[[ Task material, beginning ]]
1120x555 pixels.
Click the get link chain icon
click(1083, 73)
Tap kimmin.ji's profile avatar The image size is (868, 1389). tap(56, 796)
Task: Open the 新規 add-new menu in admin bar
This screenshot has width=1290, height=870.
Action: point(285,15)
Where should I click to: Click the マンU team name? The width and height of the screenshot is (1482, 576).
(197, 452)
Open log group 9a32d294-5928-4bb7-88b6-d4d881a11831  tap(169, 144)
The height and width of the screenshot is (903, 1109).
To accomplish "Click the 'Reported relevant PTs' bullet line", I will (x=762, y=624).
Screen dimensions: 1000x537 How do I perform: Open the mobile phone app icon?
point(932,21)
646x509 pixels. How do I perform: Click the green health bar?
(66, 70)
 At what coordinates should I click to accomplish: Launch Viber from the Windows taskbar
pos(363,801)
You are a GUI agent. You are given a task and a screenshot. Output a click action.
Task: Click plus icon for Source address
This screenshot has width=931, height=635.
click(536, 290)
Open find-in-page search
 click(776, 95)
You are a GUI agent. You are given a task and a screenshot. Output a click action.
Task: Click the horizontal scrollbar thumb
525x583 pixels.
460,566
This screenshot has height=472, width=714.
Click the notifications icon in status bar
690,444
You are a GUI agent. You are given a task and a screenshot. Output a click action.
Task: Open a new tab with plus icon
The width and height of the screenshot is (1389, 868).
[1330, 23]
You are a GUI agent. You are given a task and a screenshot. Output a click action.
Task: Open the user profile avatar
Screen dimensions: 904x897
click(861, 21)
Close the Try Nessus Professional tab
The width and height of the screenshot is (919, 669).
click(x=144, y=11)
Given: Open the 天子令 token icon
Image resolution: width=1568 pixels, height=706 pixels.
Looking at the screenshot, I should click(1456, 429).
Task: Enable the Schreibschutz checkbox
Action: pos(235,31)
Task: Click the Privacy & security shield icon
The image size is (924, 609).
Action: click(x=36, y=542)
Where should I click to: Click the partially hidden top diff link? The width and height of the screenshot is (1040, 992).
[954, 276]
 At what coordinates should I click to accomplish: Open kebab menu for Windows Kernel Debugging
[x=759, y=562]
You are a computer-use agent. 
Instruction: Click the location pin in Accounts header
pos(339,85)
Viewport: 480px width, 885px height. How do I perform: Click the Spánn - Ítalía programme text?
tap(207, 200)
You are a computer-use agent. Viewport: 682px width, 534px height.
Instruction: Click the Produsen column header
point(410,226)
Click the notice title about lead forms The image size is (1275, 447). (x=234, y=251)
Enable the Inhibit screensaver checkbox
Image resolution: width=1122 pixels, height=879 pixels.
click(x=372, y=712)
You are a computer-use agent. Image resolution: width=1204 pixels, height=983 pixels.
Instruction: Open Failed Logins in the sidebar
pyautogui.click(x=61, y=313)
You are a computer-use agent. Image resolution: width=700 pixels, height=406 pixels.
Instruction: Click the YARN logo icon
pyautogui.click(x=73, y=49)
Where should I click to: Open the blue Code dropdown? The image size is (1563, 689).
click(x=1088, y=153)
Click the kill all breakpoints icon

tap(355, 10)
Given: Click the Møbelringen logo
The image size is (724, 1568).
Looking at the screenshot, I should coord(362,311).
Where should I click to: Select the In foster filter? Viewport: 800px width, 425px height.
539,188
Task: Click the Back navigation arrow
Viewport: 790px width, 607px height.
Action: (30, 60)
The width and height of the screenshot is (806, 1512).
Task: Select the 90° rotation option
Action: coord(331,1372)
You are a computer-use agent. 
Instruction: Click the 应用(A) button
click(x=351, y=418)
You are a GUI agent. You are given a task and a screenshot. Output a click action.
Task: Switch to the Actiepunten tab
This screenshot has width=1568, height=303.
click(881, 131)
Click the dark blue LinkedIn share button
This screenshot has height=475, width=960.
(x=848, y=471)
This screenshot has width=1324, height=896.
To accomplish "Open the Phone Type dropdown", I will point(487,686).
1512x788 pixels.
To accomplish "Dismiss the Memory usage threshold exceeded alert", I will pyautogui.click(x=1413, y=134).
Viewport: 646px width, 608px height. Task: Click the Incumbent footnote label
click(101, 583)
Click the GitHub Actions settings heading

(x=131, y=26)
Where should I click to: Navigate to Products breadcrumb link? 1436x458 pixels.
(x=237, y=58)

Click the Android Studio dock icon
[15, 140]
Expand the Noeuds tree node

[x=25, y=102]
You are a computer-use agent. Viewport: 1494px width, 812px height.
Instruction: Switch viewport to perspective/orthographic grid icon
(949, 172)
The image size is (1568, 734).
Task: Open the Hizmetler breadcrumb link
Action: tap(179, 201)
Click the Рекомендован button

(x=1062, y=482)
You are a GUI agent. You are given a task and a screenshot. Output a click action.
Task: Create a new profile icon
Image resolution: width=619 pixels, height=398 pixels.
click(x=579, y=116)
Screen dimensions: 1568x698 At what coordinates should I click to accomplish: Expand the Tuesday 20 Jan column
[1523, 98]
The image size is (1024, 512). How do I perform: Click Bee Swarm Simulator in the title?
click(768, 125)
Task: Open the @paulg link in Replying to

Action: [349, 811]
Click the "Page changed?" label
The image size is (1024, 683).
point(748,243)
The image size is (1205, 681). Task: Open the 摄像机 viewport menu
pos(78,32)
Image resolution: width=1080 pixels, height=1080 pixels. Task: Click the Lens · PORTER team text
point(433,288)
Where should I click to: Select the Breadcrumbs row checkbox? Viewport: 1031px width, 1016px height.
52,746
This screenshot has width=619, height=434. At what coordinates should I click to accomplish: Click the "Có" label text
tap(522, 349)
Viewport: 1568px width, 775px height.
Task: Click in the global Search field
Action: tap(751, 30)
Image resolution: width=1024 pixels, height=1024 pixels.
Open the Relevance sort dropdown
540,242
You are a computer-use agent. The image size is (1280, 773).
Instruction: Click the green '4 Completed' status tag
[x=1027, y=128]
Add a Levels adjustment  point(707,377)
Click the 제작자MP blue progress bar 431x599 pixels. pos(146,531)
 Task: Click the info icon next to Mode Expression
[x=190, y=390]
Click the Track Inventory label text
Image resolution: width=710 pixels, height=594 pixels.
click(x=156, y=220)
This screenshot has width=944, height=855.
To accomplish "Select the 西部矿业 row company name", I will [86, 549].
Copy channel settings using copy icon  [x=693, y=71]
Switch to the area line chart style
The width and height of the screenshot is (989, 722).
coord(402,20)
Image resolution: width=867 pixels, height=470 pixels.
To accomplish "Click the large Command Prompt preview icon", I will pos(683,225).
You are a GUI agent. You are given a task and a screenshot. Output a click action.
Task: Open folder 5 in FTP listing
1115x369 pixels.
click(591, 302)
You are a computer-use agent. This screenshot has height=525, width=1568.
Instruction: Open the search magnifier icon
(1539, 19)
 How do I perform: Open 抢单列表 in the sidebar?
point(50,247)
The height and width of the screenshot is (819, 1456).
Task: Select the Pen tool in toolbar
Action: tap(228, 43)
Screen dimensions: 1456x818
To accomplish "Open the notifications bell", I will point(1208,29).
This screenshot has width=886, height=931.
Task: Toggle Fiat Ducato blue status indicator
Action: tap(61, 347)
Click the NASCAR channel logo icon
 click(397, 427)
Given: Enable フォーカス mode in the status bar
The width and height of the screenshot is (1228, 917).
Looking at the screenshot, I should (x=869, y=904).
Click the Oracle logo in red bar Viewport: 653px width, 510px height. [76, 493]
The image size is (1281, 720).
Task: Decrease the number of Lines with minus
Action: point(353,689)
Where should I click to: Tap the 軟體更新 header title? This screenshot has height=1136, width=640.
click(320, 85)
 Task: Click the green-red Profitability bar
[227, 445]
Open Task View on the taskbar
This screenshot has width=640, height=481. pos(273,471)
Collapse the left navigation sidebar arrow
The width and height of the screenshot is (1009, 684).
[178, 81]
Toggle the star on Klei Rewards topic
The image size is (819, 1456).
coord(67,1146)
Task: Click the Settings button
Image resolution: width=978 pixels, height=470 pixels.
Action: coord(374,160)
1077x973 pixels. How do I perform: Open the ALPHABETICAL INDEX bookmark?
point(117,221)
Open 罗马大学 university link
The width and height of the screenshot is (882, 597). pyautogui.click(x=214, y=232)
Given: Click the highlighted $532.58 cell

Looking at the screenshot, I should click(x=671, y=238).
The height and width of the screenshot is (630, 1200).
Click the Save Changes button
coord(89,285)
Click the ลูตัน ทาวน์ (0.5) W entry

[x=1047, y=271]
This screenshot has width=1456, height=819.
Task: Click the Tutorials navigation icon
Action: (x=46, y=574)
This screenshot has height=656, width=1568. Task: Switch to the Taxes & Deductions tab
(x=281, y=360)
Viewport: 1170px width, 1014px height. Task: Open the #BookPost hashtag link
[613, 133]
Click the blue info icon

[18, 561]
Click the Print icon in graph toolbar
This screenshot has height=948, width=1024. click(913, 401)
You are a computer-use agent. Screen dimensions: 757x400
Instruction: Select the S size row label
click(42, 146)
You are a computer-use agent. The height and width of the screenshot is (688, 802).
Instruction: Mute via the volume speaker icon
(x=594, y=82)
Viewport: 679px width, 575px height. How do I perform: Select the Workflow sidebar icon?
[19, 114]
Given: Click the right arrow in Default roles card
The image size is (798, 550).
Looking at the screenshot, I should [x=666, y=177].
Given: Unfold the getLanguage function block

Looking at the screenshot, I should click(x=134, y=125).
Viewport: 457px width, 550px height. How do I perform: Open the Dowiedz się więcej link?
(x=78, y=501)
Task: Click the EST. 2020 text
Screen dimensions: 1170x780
[[ Task material, end ]]
= Instructions to follow =
Each line in the listing above from the one containing "Task: Click the green-red Profitability bar" through the one containing "Task: Click the Settings button" should be repeated exactly, and no other line.

= Answer space =
 Task: Click the green-red Profitability bar
[227, 445]
Open Task View on the taskbar
This screenshot has width=640, height=481. pos(273,471)
Collapse the left navigation sidebar arrow
The width and height of the screenshot is (1009, 684).
[178, 81]
Toggle the star on Klei Rewards topic
The image size is (819, 1456).
coord(67,1146)
Task: Click the Settings button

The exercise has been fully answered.